◆ TO DO
Present the following data again exactly as it is shown.

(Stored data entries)
========================================

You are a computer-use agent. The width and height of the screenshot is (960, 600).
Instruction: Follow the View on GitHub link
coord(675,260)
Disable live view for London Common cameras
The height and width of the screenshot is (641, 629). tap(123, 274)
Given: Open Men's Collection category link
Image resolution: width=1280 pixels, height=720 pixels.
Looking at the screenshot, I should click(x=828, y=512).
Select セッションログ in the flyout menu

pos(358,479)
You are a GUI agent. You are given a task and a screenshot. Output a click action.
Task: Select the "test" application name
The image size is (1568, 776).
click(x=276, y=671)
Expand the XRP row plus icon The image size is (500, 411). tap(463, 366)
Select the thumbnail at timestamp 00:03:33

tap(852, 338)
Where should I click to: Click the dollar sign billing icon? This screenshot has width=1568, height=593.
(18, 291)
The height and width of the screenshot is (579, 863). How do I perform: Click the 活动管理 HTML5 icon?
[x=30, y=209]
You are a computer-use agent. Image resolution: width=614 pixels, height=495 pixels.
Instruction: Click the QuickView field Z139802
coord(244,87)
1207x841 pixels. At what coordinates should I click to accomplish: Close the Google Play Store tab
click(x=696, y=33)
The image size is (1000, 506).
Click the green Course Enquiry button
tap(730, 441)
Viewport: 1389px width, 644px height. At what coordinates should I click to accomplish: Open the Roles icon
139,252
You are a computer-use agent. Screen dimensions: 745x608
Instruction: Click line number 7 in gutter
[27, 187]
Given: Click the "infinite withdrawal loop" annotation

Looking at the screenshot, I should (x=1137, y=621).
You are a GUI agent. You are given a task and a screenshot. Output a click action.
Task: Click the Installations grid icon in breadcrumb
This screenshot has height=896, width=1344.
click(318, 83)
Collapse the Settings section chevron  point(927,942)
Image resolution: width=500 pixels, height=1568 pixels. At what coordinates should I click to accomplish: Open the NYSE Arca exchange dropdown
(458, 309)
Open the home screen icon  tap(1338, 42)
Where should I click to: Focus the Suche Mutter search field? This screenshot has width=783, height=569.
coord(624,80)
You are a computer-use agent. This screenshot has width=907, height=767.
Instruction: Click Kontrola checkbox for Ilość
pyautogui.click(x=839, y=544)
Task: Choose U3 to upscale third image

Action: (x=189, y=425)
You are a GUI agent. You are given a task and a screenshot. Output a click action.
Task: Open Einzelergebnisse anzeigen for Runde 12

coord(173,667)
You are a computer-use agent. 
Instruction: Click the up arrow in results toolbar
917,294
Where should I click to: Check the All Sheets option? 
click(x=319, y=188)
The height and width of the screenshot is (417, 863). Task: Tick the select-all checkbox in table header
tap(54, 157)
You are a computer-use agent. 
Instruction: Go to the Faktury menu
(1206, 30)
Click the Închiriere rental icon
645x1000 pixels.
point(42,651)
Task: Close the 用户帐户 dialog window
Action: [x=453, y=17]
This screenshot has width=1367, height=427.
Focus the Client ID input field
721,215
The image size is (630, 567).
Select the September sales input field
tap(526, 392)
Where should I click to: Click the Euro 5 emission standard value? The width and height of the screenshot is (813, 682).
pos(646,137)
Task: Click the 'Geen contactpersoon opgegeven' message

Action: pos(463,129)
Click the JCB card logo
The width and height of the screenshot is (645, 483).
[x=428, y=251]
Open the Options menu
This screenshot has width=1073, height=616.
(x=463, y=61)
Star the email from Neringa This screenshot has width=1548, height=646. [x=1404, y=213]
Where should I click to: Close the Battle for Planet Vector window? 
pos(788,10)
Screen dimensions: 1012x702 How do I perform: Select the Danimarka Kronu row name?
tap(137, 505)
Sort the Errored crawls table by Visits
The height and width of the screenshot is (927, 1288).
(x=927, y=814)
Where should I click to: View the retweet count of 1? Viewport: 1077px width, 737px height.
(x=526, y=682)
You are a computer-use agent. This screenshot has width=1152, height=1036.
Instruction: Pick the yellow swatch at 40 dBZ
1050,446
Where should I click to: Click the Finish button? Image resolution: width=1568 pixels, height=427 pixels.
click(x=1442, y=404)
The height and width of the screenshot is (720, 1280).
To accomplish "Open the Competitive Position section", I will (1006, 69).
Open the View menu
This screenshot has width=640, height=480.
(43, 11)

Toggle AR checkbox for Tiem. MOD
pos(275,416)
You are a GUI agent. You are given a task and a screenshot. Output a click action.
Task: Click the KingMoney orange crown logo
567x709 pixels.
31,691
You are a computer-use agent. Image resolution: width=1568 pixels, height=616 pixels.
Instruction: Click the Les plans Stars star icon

========================================

◆ RESPONSE TO THIS TASK
You are a computer-use agent. The width and height of the screenshot is (960, 600).
Instruction: Follow the View on GitHub link
coord(675,260)
Disable live view for London Common cameras
The height and width of the screenshot is (641, 629). tap(123, 274)
Given: Open Men's Collection category link
Image resolution: width=1280 pixels, height=720 pixels.
Looking at the screenshot, I should click(x=828, y=512).
Select セッションログ in the flyout menu

pos(358,479)
You are a GUI agent. You are given a task and a screenshot. Output a click action.
Task: Select the "test" application name
The image size is (1568, 776).
click(x=276, y=671)
Expand the XRP row plus icon The image size is (500, 411). tap(463, 366)
Select the thumbnail at timestamp 00:03:33

tap(852, 338)
Where should I click to: Click the dollar sign billing icon? This screenshot has width=1568, height=593.
(18, 291)
The height and width of the screenshot is (579, 863). How do I perform: Click the 活动管理 HTML5 icon?
[x=30, y=209]
You are a computer-use agent. Image resolution: width=614 pixels, height=495 pixels.
Instruction: Click the QuickView field Z139802
coord(244,87)
1207x841 pixels. At what coordinates should I click to accomplish: Close the Google Play Store tab
click(x=696, y=33)
The image size is (1000, 506).
Click the green Course Enquiry button
tap(730, 441)
Viewport: 1389px width, 644px height. At what coordinates should I click to accomplish: Open the Roles icon
139,252
You are a computer-use agent. Screen dimensions: 745x608
Instruction: Click line number 7 in gutter
[27, 187]
Given: Click the "infinite withdrawal loop" annotation

Looking at the screenshot, I should (x=1137, y=621).
You are a GUI agent. You are given a task and a screenshot. Output a click action.
Task: Click the Installations grid icon in breadcrumb
This screenshot has height=896, width=1344.
click(318, 83)
Collapse the Settings section chevron  point(927,942)
Image resolution: width=500 pixels, height=1568 pixels. At what coordinates should I click to accomplish: Open the NYSE Arca exchange dropdown
(458, 309)
Open the home screen icon  tap(1338, 42)
Where should I click to: Focus the Suche Mutter search field? This screenshot has width=783, height=569.
coord(624,80)
You are a computer-use agent. This screenshot has width=907, height=767.
Instruction: Click Kontrola checkbox for Ilość
pyautogui.click(x=839, y=544)
Task: Choose U3 to upscale third image

Action: (x=189, y=425)
You are a GUI agent. You are given a task and a screenshot. Output a click action.
Task: Open Einzelergebnisse anzeigen for Runde 12

coord(173,667)
You are a computer-use agent. 
Instruction: Click the up arrow in results toolbar
917,294
Where should I click to: Check the All Sheets option? 
click(x=319, y=188)
The height and width of the screenshot is (417, 863). Task: Tick the select-all checkbox in table header
tap(54, 157)
You are a computer-use agent. 
Instruction: Go to the Faktury menu
(1206, 30)
Click the Închiriere rental icon
645x1000 pixels.
point(42,651)
Task: Close the 用户帐户 dialog window
Action: [x=453, y=17]
This screenshot has width=1367, height=427.
Focus the Client ID input field
721,215
The image size is (630, 567).
Select the September sales input field
tap(526, 392)
Where should I click to: Click the Euro 5 emission standard value? The width and height of the screenshot is (813, 682).
pos(646,137)
Task: Click the 'Geen contactpersoon opgegeven' message

Action: pos(463,129)
Click the JCB card logo
The width and height of the screenshot is (645, 483).
[x=428, y=251]
Open the Options menu
This screenshot has width=1073, height=616.
(x=463, y=61)
Star the email from Neringa This screenshot has width=1548, height=646. [x=1404, y=213]
Where should I click to: Close the Battle for Planet Vector window? 
pos(788,10)
Screen dimensions: 1012x702 How do I perform: Select the Danimarka Kronu row name?
tap(137, 505)
Sort the Errored crawls table by Visits
The height and width of the screenshot is (927, 1288).
(x=927, y=814)
Where should I click to: View the retweet count of 1? Viewport: 1077px width, 737px height.
(x=526, y=682)
You are a computer-use agent. This screenshot has width=1152, height=1036.
Instruction: Pick the yellow swatch at 40 dBZ
1050,446
Where should I click to: Click the Finish button? Image resolution: width=1568 pixels, height=427 pixels.
click(x=1442, y=404)
The height and width of the screenshot is (720, 1280).
To accomplish "Open the Competitive Position section", I will (1006, 69).
Open the View menu
This screenshot has width=640, height=480.
(43, 11)

Toggle AR checkbox for Tiem. MOD
pos(275,416)
You are a GUI agent. You are given a task and a screenshot. Output a click action.
Task: Click the KingMoney orange crown logo
567x709 pixels.
31,691
You are a computer-use agent. Image resolution: width=1568 pixels, height=616 pixels.
Instruction: Click the Les plans Stars star icon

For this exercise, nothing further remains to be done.